March 19 is the deadline for neighborhood council candidates to declare
By Gary Walker
Westsiders who aspire to participate in city decision-making at the grassroots level, here’s your chance to make a difference. The Neighborhood Council of Westchester-Playa, the Mar Vista Community Council, the Del Rey Neighborhood Council and the Venice Neighborhood Council will each hold elections on June 2.
Neighborhood councils provide community feedback about development, transportation, homelessness, housing, parking and other local issues, and each is allotted $37,000 each year to fund hyperlocal community projects.
Council members don’t necessarily have to own or rent homes in the districts they represent. Depending on the seat, those who work or own a business have a stake in the area and can also join these official advisory boards. But those who aspire to serve must decide quickly: the city’s deadline to file for candidacy is March 19.
With 31 seats, Westchester-Playa (ncwpdr.org) is one of the city’s largest neighborhood councils, and thus staggers turnover. There are 14 seats up for grabs in June, including two at-large seats, various residential district directorships, and one representative each specific to Playa Vista businesses, income property holders, the religious community and local senior citizens. The board meets the first Tuesday of each month.

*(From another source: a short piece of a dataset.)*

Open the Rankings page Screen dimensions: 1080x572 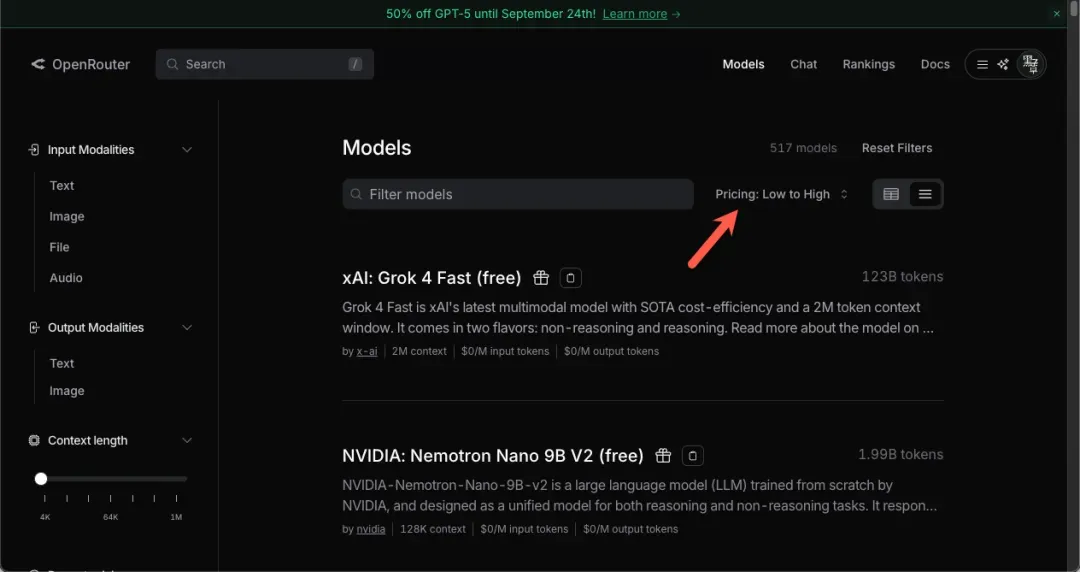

All 15 seats of the Del Rey council (delreync.org) are at stake, including those of the president, vice president, treasurer, secretary, communications officer, land use officer and nine area directors. Meetings are the second Thursday of each month.
The 13-member Mar Vista council (marvistacc.org), which meets the second Tuesday of each month, has each of its seats up for election in June, including both at-large and area directors. The board will select members for leadership positions after the election.
Each of the 21 seats on the Venice council (venicenc.org) is up for election, including 13 at-large community officers, chairmanship of the Land Use and Planning Committee, president, vice president, communications officer and other specific leadership positions. The council meets the third Tuesday of each month.
The Los Angeles Department of Neighborhood Empowerment, which oversees neighborhood councils, encourages first-time candidates to watch a four-minute video at empowerla.org before registering for candidacy at the site. Find more specific qualifications for each seat posted on the respective websites of each neighborhood council.